(begin)
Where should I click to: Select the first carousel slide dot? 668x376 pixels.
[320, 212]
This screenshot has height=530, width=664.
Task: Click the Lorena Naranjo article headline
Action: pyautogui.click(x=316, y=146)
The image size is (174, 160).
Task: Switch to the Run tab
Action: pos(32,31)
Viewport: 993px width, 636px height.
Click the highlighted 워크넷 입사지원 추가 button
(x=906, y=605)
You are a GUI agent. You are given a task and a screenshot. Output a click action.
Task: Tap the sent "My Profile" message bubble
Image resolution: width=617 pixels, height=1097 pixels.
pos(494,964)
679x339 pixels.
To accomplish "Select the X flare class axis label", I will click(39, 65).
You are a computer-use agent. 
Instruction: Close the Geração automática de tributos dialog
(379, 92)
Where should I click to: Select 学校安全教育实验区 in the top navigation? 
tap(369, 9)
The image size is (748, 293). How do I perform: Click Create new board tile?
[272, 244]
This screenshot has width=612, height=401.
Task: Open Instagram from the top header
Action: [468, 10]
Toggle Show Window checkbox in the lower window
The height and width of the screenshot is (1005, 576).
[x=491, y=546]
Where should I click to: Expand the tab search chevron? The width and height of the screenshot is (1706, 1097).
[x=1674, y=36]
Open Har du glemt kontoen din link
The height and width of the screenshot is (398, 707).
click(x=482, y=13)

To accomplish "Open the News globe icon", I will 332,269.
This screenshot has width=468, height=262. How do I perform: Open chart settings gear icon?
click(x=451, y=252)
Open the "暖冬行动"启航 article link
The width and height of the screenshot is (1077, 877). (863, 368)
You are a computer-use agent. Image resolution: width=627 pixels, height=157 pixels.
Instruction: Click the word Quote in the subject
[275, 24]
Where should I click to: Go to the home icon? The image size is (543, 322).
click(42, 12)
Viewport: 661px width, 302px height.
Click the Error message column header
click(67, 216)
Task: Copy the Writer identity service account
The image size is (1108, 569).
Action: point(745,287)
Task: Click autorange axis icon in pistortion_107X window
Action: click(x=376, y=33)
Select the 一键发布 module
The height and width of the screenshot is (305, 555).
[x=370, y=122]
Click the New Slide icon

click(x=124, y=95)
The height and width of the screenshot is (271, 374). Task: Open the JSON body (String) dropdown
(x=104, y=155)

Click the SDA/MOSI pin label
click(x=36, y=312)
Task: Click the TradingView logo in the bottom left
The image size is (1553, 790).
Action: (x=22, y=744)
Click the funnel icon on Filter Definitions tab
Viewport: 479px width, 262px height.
(end)
→ **Prompt**
Reproduce all of the entries above word for word, keeping every line and its order unchanged.

→ **Final result**
Where should I click to: Select the first carousel slide dot? 668x376 pixels.
[320, 212]
This screenshot has height=530, width=664.
Task: Click the Lorena Naranjo article headline
Action: pyautogui.click(x=316, y=146)
The image size is (174, 160).
Task: Switch to the Run tab
Action: pos(32,31)
Viewport: 993px width, 636px height.
Click the highlighted 워크넷 입사지원 추가 button
(x=906, y=605)
You are a GUI agent. You are given a task and a screenshot. Output a click action.
Task: Tap the sent "My Profile" message bubble
Image resolution: width=617 pixels, height=1097 pixels.
pos(494,964)
679x339 pixels.
To accomplish "Select the X flare class axis label", I will click(39, 65).
You are a computer-use agent. 
Instruction: Close the Geração automática de tributos dialog
(379, 92)
Where should I click to: Select 学校安全教育实验区 in the top navigation? 
tap(369, 9)
The image size is (748, 293). How do I perform: Click Create new board tile?
[272, 244]
This screenshot has width=612, height=401.
Task: Open Instagram from the top header
Action: [468, 10]
Toggle Show Window checkbox in the lower window
The height and width of the screenshot is (1005, 576).
[x=491, y=546]
Where should I click to: Expand the tab search chevron? The width and height of the screenshot is (1706, 1097).
[x=1674, y=36]
Open Har du glemt kontoen din link
The height and width of the screenshot is (398, 707).
click(x=482, y=13)

To accomplish "Open the News globe icon", I will 332,269.
This screenshot has width=468, height=262. How do I perform: Open chart settings gear icon?
click(x=451, y=252)
Open the "暖冬行动"启航 article link
The width and height of the screenshot is (1077, 877). (863, 368)
You are a computer-use agent. Image resolution: width=627 pixels, height=157 pixels.
Instruction: Click the word Quote in the subject
[275, 24]
Where should I click to: Go to the home icon? The image size is (543, 322).
click(42, 12)
Viewport: 661px width, 302px height.
Click the Error message column header
click(67, 216)
Task: Copy the Writer identity service account
The image size is (1108, 569).
Action: point(745,287)
Task: Click autorange axis icon in pistortion_107X window
Action: click(x=376, y=33)
Select the 一键发布 module
The height and width of the screenshot is (305, 555).
[x=370, y=122]
Click the New Slide icon

click(x=124, y=95)
The height and width of the screenshot is (271, 374). Task: Open the JSON body (String) dropdown
(x=104, y=155)

Click the SDA/MOSI pin label
click(x=36, y=312)
Task: Click the TradingView logo in the bottom left
The image size is (1553, 790).
Action: (x=22, y=744)
Click the funnel icon on Filter Definitions tab
Viewport: 479px width, 262px height.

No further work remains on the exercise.